The tentative agreement that would end five decades of fighting with the FARC still needs to be formally signed by both parties as well as approved by the public via a plebiscite. The delay is putting at risk a tax bill that President Juan Manuel Santos plans to send to Congress in October, which is badly needed to boost government revenue in the face of low oil prices.
The lack of progress prompted Fitch Ratings to put Colombia’s rating on negative watch last month, and has Nomura Holdings and Corficolombiana warning of a potential surge in borrowing costs. Colombia’s bond yields have tumbled 1.6 percentage points this year, helping push returns on the debt to 20 percent amid a rebound in crude prices.

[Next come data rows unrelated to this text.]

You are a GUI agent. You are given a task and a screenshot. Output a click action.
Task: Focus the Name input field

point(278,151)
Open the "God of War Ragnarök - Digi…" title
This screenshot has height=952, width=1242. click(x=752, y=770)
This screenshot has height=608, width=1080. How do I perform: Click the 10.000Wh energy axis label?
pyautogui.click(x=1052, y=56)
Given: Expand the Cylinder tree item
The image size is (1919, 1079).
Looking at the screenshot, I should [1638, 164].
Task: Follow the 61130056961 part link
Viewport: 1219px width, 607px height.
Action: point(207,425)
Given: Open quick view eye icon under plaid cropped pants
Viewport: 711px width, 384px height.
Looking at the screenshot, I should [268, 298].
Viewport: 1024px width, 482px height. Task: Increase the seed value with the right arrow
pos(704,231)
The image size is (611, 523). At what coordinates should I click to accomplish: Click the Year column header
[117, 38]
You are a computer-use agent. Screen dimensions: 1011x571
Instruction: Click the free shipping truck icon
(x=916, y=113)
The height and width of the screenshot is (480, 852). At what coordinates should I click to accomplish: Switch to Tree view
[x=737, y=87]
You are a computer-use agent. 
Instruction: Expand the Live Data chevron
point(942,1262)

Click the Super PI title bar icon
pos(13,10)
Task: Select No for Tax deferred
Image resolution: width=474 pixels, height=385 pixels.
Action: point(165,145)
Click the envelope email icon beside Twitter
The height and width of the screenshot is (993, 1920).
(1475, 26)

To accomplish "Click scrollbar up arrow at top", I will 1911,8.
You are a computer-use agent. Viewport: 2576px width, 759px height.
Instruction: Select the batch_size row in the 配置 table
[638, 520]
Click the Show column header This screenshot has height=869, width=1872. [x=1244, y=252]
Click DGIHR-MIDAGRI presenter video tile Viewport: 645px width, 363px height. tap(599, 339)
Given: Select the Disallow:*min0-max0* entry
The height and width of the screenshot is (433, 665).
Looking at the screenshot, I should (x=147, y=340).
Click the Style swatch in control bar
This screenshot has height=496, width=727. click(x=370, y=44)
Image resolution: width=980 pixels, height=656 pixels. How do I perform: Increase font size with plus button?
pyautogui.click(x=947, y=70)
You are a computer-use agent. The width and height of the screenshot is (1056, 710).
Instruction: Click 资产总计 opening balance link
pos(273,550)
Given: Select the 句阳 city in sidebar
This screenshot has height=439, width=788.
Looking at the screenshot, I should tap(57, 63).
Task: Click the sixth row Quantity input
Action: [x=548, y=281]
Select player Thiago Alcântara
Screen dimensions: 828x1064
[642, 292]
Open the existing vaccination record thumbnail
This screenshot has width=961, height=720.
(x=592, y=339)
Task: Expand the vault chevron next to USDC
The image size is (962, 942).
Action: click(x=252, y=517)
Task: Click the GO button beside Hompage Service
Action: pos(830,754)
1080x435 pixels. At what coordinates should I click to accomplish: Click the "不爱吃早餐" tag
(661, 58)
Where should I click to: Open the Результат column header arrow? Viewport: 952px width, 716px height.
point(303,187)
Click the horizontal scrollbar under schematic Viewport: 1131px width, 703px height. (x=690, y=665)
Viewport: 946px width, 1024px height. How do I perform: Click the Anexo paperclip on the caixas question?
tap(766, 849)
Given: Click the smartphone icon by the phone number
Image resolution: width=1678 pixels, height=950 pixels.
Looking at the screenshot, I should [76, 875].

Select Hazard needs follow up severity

“In case the plebiscite is postponed or the government loses the plebiscite, it will have political effects that will harm the tax bill,” said Mario Castro, a strategist at Nomura. “Everyone is expecting the bill will be sent to Congress in October. Anything beyond that would set nerves on edge.”
Colombia is committed to raising taxes and reducing the fiscal deficit, Finance Minister Mauricio Cardenas said last month.
Nomura expects the tax bill to boost revenue by as much as 2 percent of gross domestic product. If the final outcome is below those estimates, “there is no doubt” it will have a negative impact on the country’s credit rating, Castro said. Colombia is rated BBB by Fitch, two levels above junk.